'''

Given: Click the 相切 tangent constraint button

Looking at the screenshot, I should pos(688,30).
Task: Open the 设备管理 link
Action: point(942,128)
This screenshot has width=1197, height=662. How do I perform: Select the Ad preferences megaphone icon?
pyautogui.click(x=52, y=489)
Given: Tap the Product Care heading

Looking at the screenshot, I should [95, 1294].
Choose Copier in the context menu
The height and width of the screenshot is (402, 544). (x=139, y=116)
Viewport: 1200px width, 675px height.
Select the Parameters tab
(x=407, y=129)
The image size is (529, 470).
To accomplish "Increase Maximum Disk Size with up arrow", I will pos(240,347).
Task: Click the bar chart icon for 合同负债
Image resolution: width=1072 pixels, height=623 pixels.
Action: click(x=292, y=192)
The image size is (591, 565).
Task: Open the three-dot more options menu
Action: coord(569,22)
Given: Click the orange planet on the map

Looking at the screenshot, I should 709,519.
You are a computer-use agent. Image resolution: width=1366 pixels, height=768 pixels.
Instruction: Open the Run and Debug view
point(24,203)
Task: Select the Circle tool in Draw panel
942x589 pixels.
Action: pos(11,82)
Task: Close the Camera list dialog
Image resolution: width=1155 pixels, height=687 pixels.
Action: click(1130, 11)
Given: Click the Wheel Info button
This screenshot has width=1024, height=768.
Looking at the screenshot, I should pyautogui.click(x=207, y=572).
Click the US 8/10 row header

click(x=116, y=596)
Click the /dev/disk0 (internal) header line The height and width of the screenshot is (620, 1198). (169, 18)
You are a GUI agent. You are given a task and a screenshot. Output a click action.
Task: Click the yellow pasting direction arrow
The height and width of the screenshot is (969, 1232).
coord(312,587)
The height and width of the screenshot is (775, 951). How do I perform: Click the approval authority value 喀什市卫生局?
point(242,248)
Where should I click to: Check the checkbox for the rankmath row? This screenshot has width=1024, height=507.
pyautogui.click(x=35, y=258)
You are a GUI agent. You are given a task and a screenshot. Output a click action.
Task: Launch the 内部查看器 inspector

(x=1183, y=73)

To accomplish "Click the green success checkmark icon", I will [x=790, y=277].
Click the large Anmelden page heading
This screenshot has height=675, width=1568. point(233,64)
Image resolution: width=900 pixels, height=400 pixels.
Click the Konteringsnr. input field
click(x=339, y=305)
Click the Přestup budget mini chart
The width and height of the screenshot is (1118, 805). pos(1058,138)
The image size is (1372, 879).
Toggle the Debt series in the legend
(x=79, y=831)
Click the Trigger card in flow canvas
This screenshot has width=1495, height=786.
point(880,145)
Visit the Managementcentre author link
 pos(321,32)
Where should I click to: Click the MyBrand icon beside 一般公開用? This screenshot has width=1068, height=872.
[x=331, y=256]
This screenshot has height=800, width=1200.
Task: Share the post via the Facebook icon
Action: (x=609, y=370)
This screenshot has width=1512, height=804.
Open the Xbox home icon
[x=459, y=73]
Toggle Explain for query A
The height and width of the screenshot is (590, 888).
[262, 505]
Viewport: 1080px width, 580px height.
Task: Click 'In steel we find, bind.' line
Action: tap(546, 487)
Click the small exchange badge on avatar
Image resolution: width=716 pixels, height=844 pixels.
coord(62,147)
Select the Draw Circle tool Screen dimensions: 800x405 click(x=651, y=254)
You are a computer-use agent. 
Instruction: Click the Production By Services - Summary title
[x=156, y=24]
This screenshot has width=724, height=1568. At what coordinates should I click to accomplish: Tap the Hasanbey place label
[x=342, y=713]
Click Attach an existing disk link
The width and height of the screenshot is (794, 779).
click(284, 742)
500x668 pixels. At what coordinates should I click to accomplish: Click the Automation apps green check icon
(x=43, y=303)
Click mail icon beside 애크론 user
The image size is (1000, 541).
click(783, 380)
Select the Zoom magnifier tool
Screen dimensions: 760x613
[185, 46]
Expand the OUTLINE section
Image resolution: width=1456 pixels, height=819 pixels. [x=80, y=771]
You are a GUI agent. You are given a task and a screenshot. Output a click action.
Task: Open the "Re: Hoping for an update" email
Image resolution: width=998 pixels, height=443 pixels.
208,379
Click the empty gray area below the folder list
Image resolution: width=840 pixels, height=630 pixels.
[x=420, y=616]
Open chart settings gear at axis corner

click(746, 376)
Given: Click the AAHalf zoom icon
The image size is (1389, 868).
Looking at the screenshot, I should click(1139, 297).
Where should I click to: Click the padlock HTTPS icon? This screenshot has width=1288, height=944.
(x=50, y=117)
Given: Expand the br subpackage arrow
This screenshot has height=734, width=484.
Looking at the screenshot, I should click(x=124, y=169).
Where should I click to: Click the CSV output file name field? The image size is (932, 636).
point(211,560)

'''

The task = Can you write out the entries again from the line with "Click the US 8/10 row header" up to and including the line with "coord(312,587)", requests and all, but shift every coordinate in the answers by adding 60 to it? Give only those lines.

Response below =
Click the US 8/10 row header

click(x=176, y=656)
Click the /dev/disk0 (internal) header line The height and width of the screenshot is (620, 1198). (229, 78)
You are a GUI agent. You are given a task and a screenshot. Output a click action.
Task: Click the yellow pasting direction arrow
The height and width of the screenshot is (969, 1232).
coord(372,647)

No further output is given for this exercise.